Stored records:
== Segment start ==

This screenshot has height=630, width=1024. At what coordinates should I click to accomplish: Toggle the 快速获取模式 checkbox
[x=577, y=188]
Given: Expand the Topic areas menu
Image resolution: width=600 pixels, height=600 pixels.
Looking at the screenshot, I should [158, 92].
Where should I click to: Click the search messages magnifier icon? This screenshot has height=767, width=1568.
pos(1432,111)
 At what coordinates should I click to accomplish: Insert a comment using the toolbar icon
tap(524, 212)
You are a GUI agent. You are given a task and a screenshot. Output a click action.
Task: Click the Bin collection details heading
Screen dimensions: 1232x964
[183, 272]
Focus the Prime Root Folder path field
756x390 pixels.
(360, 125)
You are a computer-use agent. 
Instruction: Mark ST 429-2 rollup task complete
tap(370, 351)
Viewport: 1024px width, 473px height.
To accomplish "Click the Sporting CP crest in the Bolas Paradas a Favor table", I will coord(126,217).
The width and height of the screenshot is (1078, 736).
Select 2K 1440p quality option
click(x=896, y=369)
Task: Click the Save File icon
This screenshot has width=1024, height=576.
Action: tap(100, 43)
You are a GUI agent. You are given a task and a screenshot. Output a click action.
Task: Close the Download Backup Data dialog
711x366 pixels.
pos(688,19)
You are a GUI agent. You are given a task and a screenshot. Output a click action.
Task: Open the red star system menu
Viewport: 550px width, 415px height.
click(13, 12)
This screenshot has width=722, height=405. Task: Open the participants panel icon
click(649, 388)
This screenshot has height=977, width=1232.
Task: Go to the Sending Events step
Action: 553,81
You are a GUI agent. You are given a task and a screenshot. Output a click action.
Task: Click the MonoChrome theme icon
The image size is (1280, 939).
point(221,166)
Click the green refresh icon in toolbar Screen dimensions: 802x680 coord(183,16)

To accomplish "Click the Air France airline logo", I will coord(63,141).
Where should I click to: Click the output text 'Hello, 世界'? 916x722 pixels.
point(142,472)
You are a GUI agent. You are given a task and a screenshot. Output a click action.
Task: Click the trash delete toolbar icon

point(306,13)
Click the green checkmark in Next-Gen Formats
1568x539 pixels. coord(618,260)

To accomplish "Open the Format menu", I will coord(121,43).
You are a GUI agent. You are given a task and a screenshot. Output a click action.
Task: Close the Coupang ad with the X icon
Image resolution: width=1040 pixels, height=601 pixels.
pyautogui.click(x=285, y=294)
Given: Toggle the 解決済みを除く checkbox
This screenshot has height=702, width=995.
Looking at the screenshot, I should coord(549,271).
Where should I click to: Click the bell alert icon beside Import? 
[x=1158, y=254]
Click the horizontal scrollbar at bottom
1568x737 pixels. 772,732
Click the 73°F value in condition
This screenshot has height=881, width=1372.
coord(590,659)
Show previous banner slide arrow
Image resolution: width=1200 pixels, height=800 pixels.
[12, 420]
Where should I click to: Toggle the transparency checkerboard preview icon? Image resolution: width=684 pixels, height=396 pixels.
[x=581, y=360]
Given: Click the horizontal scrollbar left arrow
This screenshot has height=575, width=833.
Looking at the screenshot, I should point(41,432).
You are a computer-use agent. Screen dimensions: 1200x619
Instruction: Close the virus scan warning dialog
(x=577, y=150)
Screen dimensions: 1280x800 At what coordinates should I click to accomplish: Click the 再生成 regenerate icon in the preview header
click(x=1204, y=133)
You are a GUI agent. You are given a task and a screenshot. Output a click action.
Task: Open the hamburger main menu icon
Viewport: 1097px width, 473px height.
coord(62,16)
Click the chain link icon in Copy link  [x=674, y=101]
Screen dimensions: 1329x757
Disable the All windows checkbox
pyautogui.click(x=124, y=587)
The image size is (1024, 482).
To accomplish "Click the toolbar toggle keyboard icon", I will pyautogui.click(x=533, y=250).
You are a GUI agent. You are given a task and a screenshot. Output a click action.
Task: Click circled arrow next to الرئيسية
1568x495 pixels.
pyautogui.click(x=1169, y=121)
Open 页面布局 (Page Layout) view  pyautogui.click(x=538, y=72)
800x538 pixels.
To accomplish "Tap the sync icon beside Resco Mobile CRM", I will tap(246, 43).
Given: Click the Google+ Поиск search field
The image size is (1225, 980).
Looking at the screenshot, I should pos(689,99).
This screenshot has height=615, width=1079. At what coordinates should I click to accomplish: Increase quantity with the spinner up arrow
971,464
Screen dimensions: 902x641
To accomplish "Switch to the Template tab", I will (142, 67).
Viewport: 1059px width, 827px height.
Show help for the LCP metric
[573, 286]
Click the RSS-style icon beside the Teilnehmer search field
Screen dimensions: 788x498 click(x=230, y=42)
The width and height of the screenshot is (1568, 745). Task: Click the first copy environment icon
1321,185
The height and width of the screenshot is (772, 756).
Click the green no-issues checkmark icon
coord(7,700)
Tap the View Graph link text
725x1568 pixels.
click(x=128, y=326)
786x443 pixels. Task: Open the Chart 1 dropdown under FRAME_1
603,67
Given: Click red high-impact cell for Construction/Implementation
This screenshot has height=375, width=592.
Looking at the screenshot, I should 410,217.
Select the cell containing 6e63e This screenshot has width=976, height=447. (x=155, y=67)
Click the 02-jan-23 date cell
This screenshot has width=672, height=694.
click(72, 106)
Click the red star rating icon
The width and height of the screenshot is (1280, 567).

== Segment end ==

Each entry must be printed again exactly as given.

Answer space -
This screenshot has height=630, width=1024. At what coordinates should I click to accomplish: Toggle the 快速获取模式 checkbox
[x=577, y=188]
Given: Expand the Topic areas menu
Image resolution: width=600 pixels, height=600 pixels.
Looking at the screenshot, I should [158, 92].
Where should I click to: Click the search messages magnifier icon? This screenshot has height=767, width=1568.
pos(1432,111)
 At what coordinates should I click to accomplish: Insert a comment using the toolbar icon
tap(524, 212)
You are a GUI agent. You are given a task and a screenshot. Output a click action.
Task: Click the Bin collection details heading
Screen dimensions: 1232x964
[183, 272]
Focus the Prime Root Folder path field
756x390 pixels.
(360, 125)
You are a computer-use agent. 
Instruction: Mark ST 429-2 rollup task complete
tap(370, 351)
Viewport: 1024px width, 473px height.
To accomplish "Click the Sporting CP crest in the Bolas Paradas a Favor table", I will coord(126,217).
The width and height of the screenshot is (1078, 736).
Select 2K 1440p quality option
click(x=896, y=369)
Task: Click the Save File icon
This screenshot has width=1024, height=576.
Action: tap(100, 43)
You are a GUI agent. You are given a task and a screenshot. Output a click action.
Task: Close the Download Backup Data dialog
711x366 pixels.
pos(688,19)
You are a GUI agent. You are given a task and a screenshot. Output a click action.
Task: Open the red star system menu
Viewport: 550px width, 415px height.
click(13, 12)
This screenshot has width=722, height=405. Task: Open the participants panel icon
click(649, 388)
This screenshot has height=977, width=1232.
Task: Go to the Sending Events step
Action: 553,81
You are a GUI agent. You are given a task and a screenshot. Output a click action.
Task: Click the MonoChrome theme icon
The image size is (1280, 939).
point(221,166)
Click the green refresh icon in toolbar Screen dimensions: 802x680 coord(183,16)

To accomplish "Click the Air France airline logo", I will coord(63,141).
Where should I click to: Click the output text 'Hello, 世界'? 916x722 pixels.
point(142,472)
You are a GUI agent. You are given a task and a screenshot. Output a click action.
Task: Click the trash delete toolbar icon

point(306,13)
Click the green checkmark in Next-Gen Formats
1568x539 pixels. coord(618,260)

To accomplish "Open the Format menu", I will coord(121,43).
You are a GUI agent. You are given a task and a screenshot. Output a click action.
Task: Close the Coupang ad with the X icon
Image resolution: width=1040 pixels, height=601 pixels.
pyautogui.click(x=285, y=294)
Given: Toggle the 解決済みを除く checkbox
This screenshot has height=702, width=995.
Looking at the screenshot, I should coord(549,271).
Where should I click to: Click the bell alert icon beside Import? 
[x=1158, y=254]
Click the horizontal scrollbar at bottom
1568x737 pixels. 772,732
Click the 73°F value in condition
This screenshot has height=881, width=1372.
coord(590,659)
Show previous banner slide arrow
Image resolution: width=1200 pixels, height=800 pixels.
[12, 420]
Where should I click to: Toggle the transparency checkerboard preview icon? Image resolution: width=684 pixels, height=396 pixels.
[x=581, y=360]
Given: Click the horizontal scrollbar left arrow
This screenshot has height=575, width=833.
Looking at the screenshot, I should point(41,432).
You are a computer-use agent. Screen dimensions: 1200x619
Instruction: Close the virus scan warning dialog
(x=577, y=150)
Screen dimensions: 1280x800 At what coordinates should I click to accomplish: Click the 再生成 regenerate icon in the preview header
click(x=1204, y=133)
You are a GUI agent. You are given a task and a screenshot. Output a click action.
Task: Open the hamburger main menu icon
Viewport: 1097px width, 473px height.
coord(62,16)
Click the chain link icon in Copy link  [x=674, y=101]
Screen dimensions: 1329x757
Disable the All windows checkbox
pyautogui.click(x=124, y=587)
The image size is (1024, 482).
To accomplish "Click the toolbar toggle keyboard icon", I will pyautogui.click(x=533, y=250).
You are a GUI agent. You are given a task and a screenshot. Output a click action.
Task: Click circled arrow next to الرئيسية
1568x495 pixels.
pyautogui.click(x=1169, y=121)
Open 页面布局 (Page Layout) view  pyautogui.click(x=538, y=72)
800x538 pixels.
To accomplish "Tap the sync icon beside Resco Mobile CRM", I will tap(246, 43).
Given: Click the Google+ Поиск search field
The image size is (1225, 980).
Looking at the screenshot, I should pos(689,99).
This screenshot has height=615, width=1079. At what coordinates should I click to accomplish: Increase quantity with the spinner up arrow
971,464
Screen dimensions: 902x641
To accomplish "Switch to the Template tab", I will (142, 67).
Viewport: 1059px width, 827px height.
Show help for the LCP metric
[573, 286]
Click the RSS-style icon beside the Teilnehmer search field
Screen dimensions: 788x498 click(x=230, y=42)
The width and height of the screenshot is (1568, 745). Task: Click the first copy environment icon
1321,185
The height and width of the screenshot is (772, 756).
Click the green no-issues checkmark icon
coord(7,700)
Tap the View Graph link text
725x1568 pixels.
click(x=128, y=326)
786x443 pixels. Task: Open the Chart 1 dropdown under FRAME_1
603,67
Given: Click red high-impact cell for Construction/Implementation
This screenshot has height=375, width=592.
Looking at the screenshot, I should 410,217.
Select the cell containing 6e63e This screenshot has width=976, height=447. (x=155, y=67)
Click the 02-jan-23 date cell
This screenshot has width=672, height=694.
click(72, 106)
Click the red star rating icon
The width and height of the screenshot is (1280, 567).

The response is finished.